Tracking desert rhinos: first catch your camel

SRT trackers Hans and Dansiekie Ganaseb, with camels

SRT trackers Hans and Dansiekie Ganaseb, with camels

For once the loud grumbling noise is not coming from our stomachs. It’s quite a din and makes it difficult to say hello again to one of our old friends from Save the Rhino Trust (SRT) in Namibia, the charity that’s protecting the world’s last remaining population of truly free-roaming black rhinos: the rare, desert-adapted black rhinos of the Kunene.

Dansiekie Ganaseb was an SRT rhino tracker at Wilderness Safari’s remote but luxurious Desert Rhino Camp when we last met some four years ago. It was his tracking skills that got us close enough to a well-known territorial bull called ‘Ben’ to get the photographs we needed for a travel feature article we were writing at the time on Namibia’s desert wildlife. And it was Dansiekie who put himself between us and a belligerent black rhino when the animal came a bit too close for comfort at one point.
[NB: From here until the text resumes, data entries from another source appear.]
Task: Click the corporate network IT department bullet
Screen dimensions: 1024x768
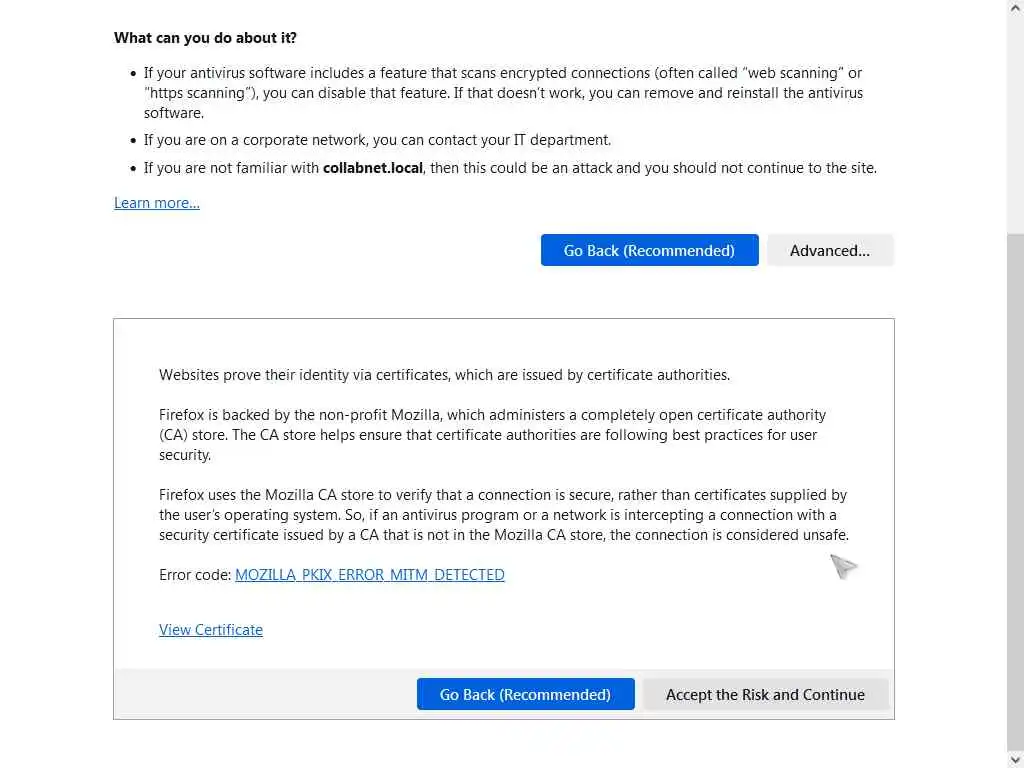Action: click(377, 140)
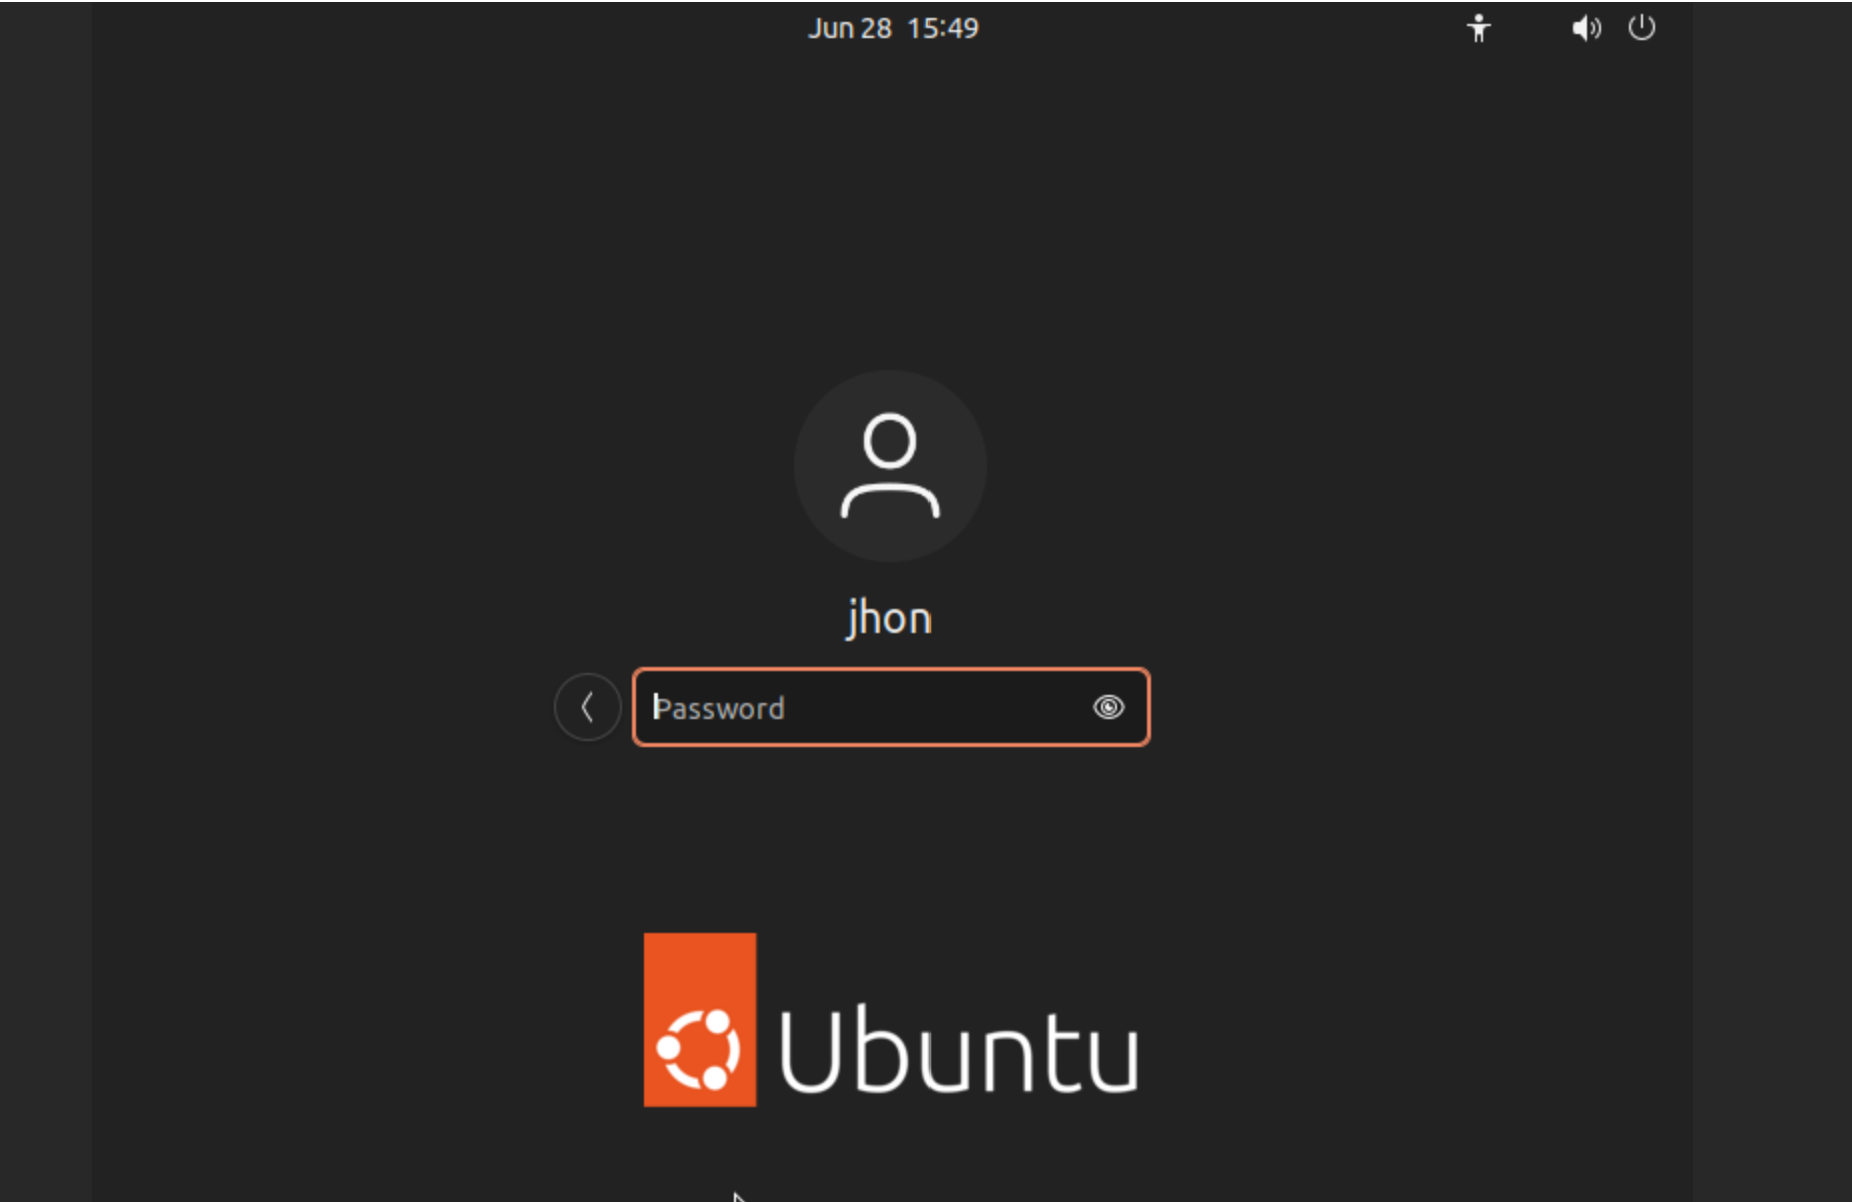Click the orange Ubuntu logo square

[x=700, y=1019]
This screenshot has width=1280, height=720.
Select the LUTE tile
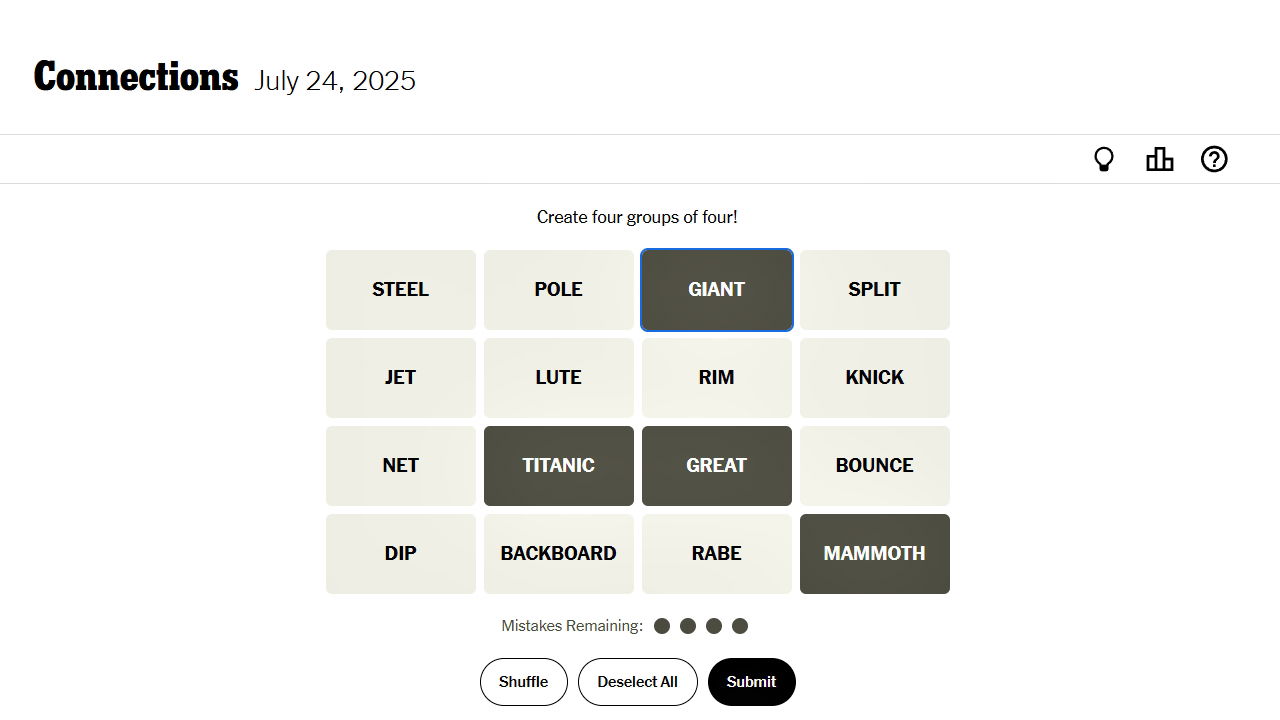pos(558,377)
ACPS11  Save the Rhino Trust camel camp

Saddle up! Preparing the camels for patrol

We’d almost bumped into Ben when skirting carefully round a rocky outcrop to get downwind of him. It was a close shave and we still don’t know who was more surprised by the close encounter – the rhino or us. Yes we had a few nearby rocks for cover, but still our hearts were racing and it wasn’t an incident we’d forget in a hurry.

Turns out Dansiekie has just recently switched jobs. He’s now looking after the source of this awful, ear-splitting, grumbling noise – three rather ugly-looking and ill-mannered camels. Noisy and ungainly they may be, but Dansiekie is nonetheless completely smitten by his new charges. ‘I very much like it here. The camels are very, very good animals,’ he tells us.

ACPS02 Metal logo for Save the Rhino Trust, Namibia

Save The Rhino Trust collects vital data on Namibia’s desert rhinos

That’s because these oddly statuesque ships of the desert play a huge role in helping protect the black rhinos of this remote and impossibly rocky region. Most of the SRT’s operational area here is only accessible by 4×4, but there are areas where even the sturdiest man-made vehicles struggle. This is where the SRT camels come into their own. They go where the 4x4s can’t and can carry much bigger loads than other beasts of burden like donkeys, allowing patrol teams to travel further and stay in the field for much longer periods. Without these cacophonous camels the tracking team’s job of patrolling core rhino areas, monitoring the rhino population and collecting important data on the animals would be much harder and much slower.

ACPS12  Hans Ganaseb of Save the Rhino Trust camel patrol team

Tracker Hans Ganaseb, with Jan

‘It’s easier to find the rhinos with them. If you work with vehicles each day you find maybe three or four rhinos. If you work with the camels you see maybe nine or even 12. In the hills they’re really good at all the ups and downs. That’s why I prefer to work here with the camels,’ says Dansiekie. ‘My favourite is Jan because he leads the others.’

Jan, who seems particularly noisy and naughty while being photographed, was originally donated by British explorer Benedict Allen after his 1995 expedition up Namibia’s Skeleton Coast, which was televised by the BBC. He donated his whole team of six camels to the SRT once his trip was completed, and Jan is the last survivor. Two more have been acquired since. Jan may be getting a bit long in the tooth, but these camels certainly do their bit for rare black rhino conservation in this challenging desert terrain.